Enlarge picture showing size to roll
If you prefer your pumpkin to have a more 'flat top and bottom' squeeze the clay between your index finger and thumb. The other ball is for a more 'rounded' pumpkin.
Enlarge picture showing cut pieces
If you have a ball stylus tool you know that each end has a ball at the tip. One is larger than the other. I have 2 such tools. One has a large ball tip on one end and a medium ball tip at the other end. The other ball stylus has a small ball tip and again the same medium ball tip. I use them interchangeably depending on the size of what I'm making.
What you do you if you don't have one of these snazzy tools? Any small tipped implement that can create a nice little concave will work nicely. But do get yourself one of these tools (or both) and you'll find all kinds of uses for them.

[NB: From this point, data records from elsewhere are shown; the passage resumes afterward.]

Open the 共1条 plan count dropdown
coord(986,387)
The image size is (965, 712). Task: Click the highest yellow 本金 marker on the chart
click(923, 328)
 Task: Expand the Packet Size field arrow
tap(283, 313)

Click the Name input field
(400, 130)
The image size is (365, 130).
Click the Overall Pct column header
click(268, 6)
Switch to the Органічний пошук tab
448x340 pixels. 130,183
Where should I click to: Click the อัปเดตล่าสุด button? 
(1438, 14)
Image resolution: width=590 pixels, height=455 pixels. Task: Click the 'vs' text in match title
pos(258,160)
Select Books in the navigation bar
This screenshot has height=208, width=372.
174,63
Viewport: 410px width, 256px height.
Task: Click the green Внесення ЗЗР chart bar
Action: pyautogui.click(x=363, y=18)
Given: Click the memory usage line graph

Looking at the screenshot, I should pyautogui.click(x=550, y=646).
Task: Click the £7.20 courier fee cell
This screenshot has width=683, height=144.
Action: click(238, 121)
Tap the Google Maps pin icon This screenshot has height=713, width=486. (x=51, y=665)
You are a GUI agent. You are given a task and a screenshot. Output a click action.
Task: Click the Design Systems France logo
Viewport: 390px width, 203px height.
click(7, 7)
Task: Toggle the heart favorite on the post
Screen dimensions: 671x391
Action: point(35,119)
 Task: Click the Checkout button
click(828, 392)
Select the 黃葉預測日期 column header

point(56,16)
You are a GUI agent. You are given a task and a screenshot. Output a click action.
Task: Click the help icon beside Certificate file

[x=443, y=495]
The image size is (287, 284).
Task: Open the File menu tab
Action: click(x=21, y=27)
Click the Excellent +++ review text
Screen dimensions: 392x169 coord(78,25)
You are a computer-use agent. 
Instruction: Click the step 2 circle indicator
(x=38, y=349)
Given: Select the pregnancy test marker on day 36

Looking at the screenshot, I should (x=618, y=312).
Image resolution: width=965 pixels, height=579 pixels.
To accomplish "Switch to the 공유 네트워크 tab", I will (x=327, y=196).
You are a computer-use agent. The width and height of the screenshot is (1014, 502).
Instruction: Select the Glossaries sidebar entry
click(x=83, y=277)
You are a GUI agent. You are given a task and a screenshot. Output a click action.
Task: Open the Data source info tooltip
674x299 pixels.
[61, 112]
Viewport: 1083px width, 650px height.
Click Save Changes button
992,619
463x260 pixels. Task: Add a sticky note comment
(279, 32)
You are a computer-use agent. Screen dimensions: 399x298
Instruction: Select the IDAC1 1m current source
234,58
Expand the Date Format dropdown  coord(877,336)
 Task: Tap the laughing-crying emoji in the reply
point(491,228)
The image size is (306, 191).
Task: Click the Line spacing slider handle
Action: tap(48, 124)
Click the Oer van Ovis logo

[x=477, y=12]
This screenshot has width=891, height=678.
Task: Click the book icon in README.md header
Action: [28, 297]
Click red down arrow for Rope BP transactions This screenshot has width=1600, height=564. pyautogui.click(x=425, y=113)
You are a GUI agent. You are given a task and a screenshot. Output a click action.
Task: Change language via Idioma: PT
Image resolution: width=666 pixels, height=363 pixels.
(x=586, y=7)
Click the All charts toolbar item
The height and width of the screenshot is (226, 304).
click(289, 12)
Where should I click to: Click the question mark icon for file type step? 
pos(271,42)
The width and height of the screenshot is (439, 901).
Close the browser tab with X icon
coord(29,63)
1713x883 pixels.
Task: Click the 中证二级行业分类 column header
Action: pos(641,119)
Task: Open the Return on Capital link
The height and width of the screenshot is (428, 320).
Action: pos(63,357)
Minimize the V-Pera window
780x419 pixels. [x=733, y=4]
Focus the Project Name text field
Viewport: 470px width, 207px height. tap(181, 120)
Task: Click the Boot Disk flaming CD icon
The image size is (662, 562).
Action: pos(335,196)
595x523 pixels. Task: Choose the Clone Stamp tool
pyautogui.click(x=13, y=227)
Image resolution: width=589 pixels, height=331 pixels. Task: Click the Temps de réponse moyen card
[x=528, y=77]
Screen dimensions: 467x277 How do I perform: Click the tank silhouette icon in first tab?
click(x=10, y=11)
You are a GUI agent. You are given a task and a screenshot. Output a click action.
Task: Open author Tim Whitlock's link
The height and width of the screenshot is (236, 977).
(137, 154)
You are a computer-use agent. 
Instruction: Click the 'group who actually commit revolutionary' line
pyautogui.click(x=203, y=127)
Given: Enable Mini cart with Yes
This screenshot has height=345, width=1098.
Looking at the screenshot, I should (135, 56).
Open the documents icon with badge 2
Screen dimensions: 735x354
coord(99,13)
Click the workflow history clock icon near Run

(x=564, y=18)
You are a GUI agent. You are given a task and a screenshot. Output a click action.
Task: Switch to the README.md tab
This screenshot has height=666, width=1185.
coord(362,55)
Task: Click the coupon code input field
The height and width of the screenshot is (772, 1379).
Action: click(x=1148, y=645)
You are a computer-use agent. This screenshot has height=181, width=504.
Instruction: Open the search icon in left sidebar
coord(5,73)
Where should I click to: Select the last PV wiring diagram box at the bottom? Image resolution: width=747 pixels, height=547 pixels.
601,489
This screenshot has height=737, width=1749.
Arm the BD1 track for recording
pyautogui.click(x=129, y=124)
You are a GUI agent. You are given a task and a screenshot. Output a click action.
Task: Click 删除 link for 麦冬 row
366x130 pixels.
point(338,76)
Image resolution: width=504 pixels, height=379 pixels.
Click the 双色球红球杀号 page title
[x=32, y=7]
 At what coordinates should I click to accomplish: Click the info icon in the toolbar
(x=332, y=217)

For these pumpkins I used the Small/Medium tips and just slightly indented where I wanted the stem to be and the blossom end. The photo below shows the small ball tip making marking the end. I used the medium ball tip to mark the opposite side for the stem.
Enlarge picture showing where to use the ball stylus
Result of marking with the ball stylus.
Enlarge picture showing results of ball stylus
Remember, that pumpkins come in a variety of sizes, shapes, colors. Ribs themselves can be very deep to hardly noticeable ~ and everything in between. Think about how the ribs are most often haphazard in their placement. While they always go in the same direction the spacing is usually random. Some pumpkins do have a more defined spacing like the real-life miniature Jack-be-Little pumpkins.
Now we are going to sculpt the pumpkin's ribs. Before making the ribs expand the hole for the stem using a tool similar to the one in the photo. Make it deep enough to anchor the stem ~ at least 1/8th of an inch but not too much deeper. Using a tool similar to the one in the photo (a toothpick or straight pin also work fine) place the pointy end at the top of the pumpkin near the stem's opening. Depending on how deep you want the ribs lay the tool down and press into the clay while guiding it all the way down to the blossom end.
Enlarge picture showing how to make the ribs
Do this all the way around the pumpkin. Don't worry if the ribs lose some definition while handling the clay. We will come back and give them a final definition before curing them.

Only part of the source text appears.